Fig. 10 discusses some of the struggles I had trying to use this approach to check a high resolution FFT. If you are curious at all about this approach to building an FFT, feel free to check out the academic references on this page.

Bring up new hardware

Fig 11. Steps to bringing up a new hardware controller

It’s not always possible to emulate hardware you’ve never seen. There’s always the possibility that you’ve misunderstood the specification and built the solution to the wrong problem. The only way to check this is to make certain that you can actually interact with the real hardware. From there, you can back up and tune the Verilator based emulator to match reality.

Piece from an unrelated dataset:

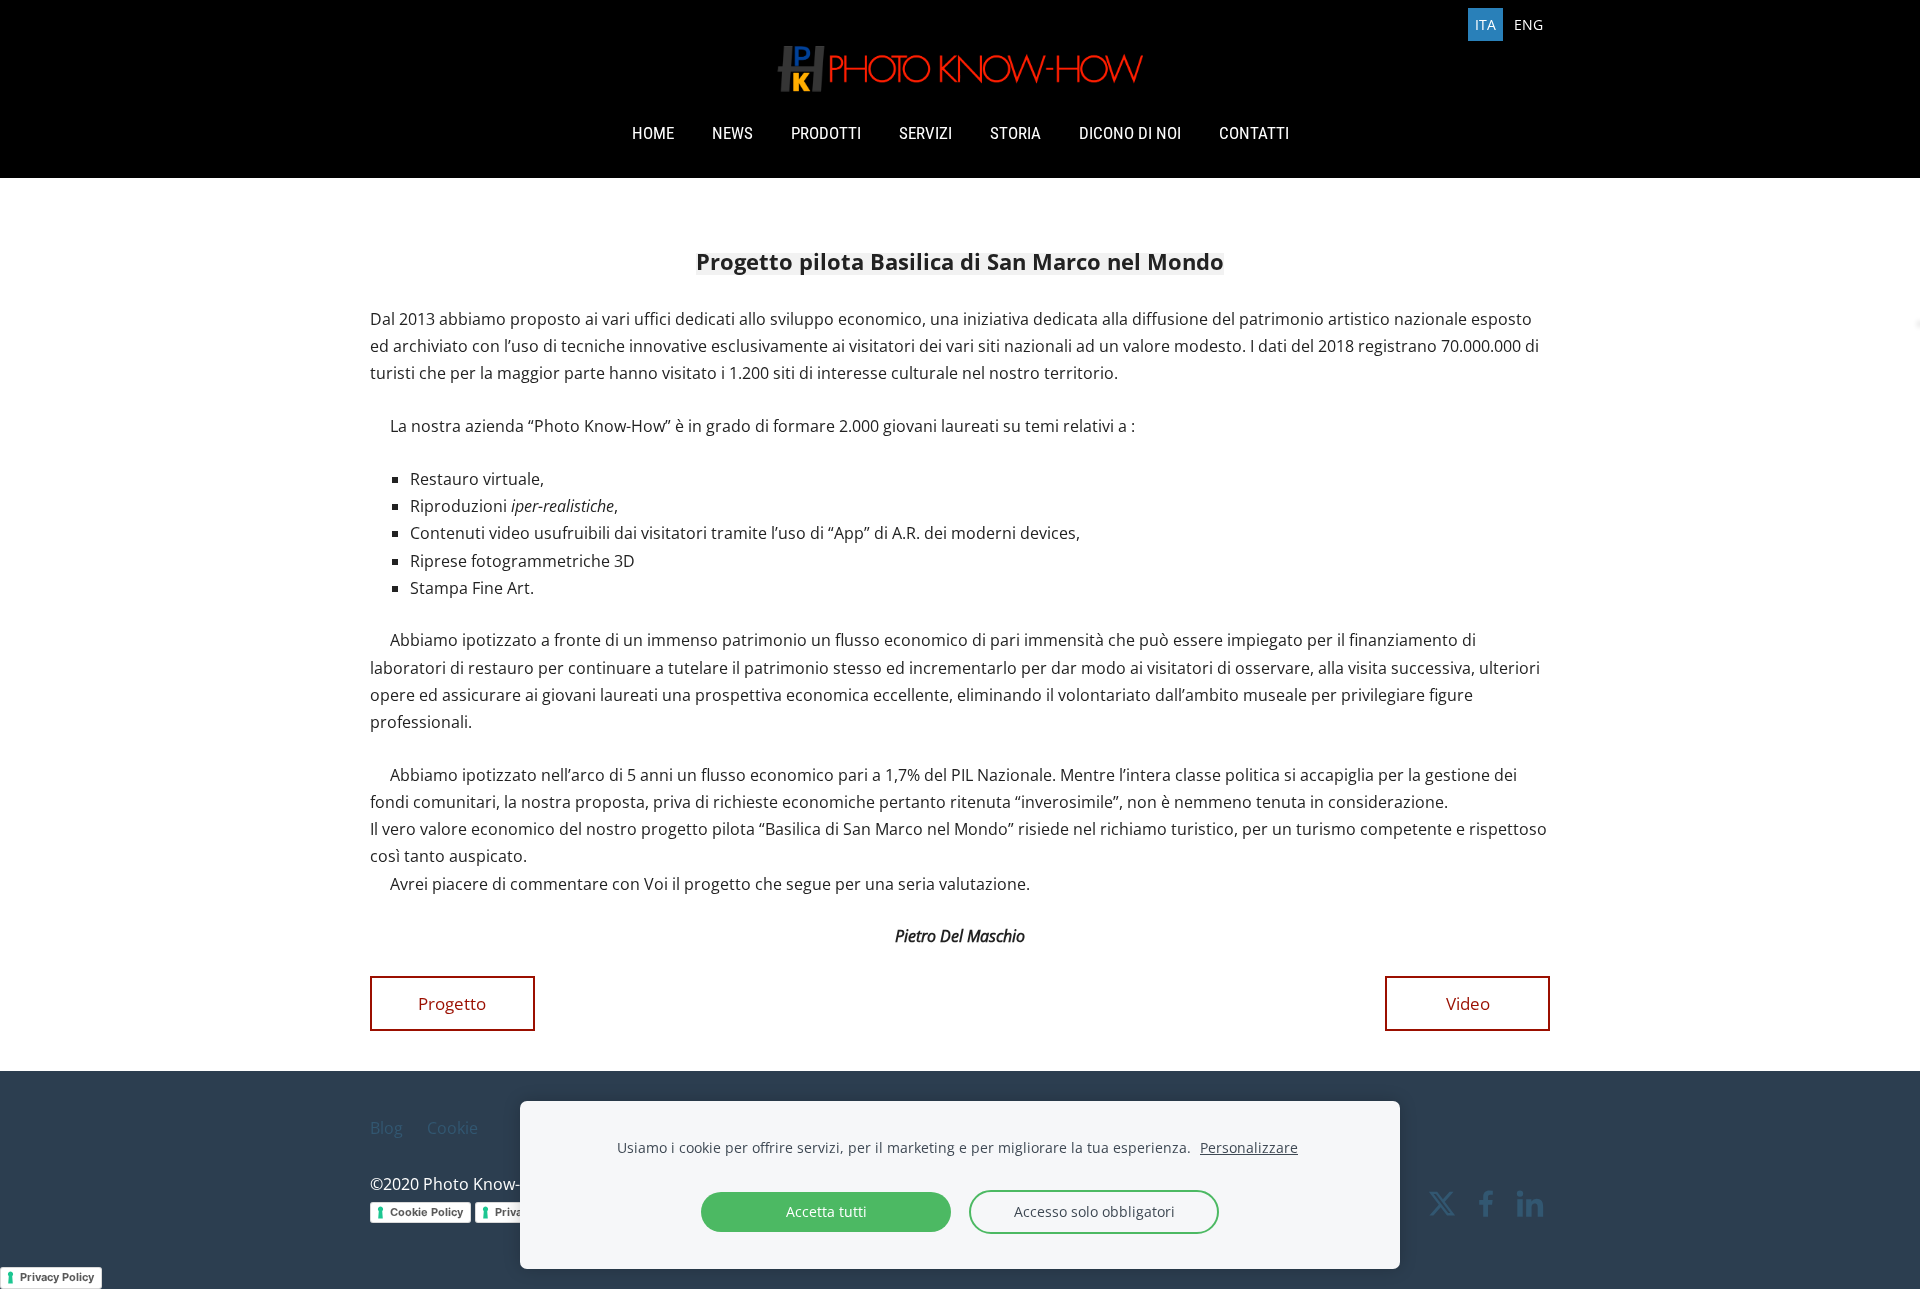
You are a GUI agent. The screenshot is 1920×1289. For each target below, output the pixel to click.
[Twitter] (1442, 1203)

So, when working with a new hardware component, the last thing I do is to write ZipCPU software to interface with that component.

Perhaps the best example of this is working with a new flash controller.

My first step is to start the design. This typically sends a series of commands to the flash from the controller. I turn these commands off, then I shut down the main read port of the flash. All of this is done by command line.

Then I issue commands, one at a time, from the command line using a program I’ve called wbregs. I’ll then examine the results using a WBScope to see how the flash responds to the commands I’ve sent.

Note that I’m not changing my design–I’m just issuing commands to my design from an external port. As a result, I can change my command script arbitrarily without needing to rebuild anything. I’m the one determining the “script” at run time as it is.

In the case of the flash, I’m usually first trying to read the device’s serial number, then to place it into QSPI mode to read the first several words from it. If all goes well, I should be able to read the synchronization word from the beginning of the bitstream stored in the first couple addresses of the flash–right where the vendor provided bit stream still (hopefully) resides.

Only after I start issuing the same commands over and over again in testing will I set those commands up into a script to spare myself the typing. In the case of the flash, my script takes the flash off line and out of QSPI mode, (or whatever mode it might have been in), reads the device ID register, returns the device to QSPI mode and then reads the first several words from the flash. Indeed, you’ll often find this script still lying around in many of my designs as a piece of abandonware.

From the script, I’ll move to a piece of host software to do the same thing but only faster and (IMHO) more professionally.

Once the whole test starts to work, and only then, will I start to create a ZipCPU program that then tries to access and/or control the device.


Hardware design and debugging is of necessity a very methodical process. FPGA Hell is very real. If you want to avoid it, you can’t really skip steps. You should always 1) verify all of your components individually, 2) check that your design will work in simulation, before ever 3) attempting to get it to work in hardware. Even then, the first step in hardware shouldn’t be the final software step. Instead, the process should remain methodical as each piece of your design is tested, verified, and brought on line separately.

Some time ago I discussed which should come first, the CPU or the peripherals (and memory). I’m a strong believer that the memory and peripherals should always come before the CPU–for the sole reason that a design with a CPU within it is just that much harder to test and verify since there’s that much more that can go wrong.

Of course, some of this bias might have something to do with the fact that I’ve built (and had to debug) my own CPU, but I’ll let you draw your own conclusions on whether or not that’s the case.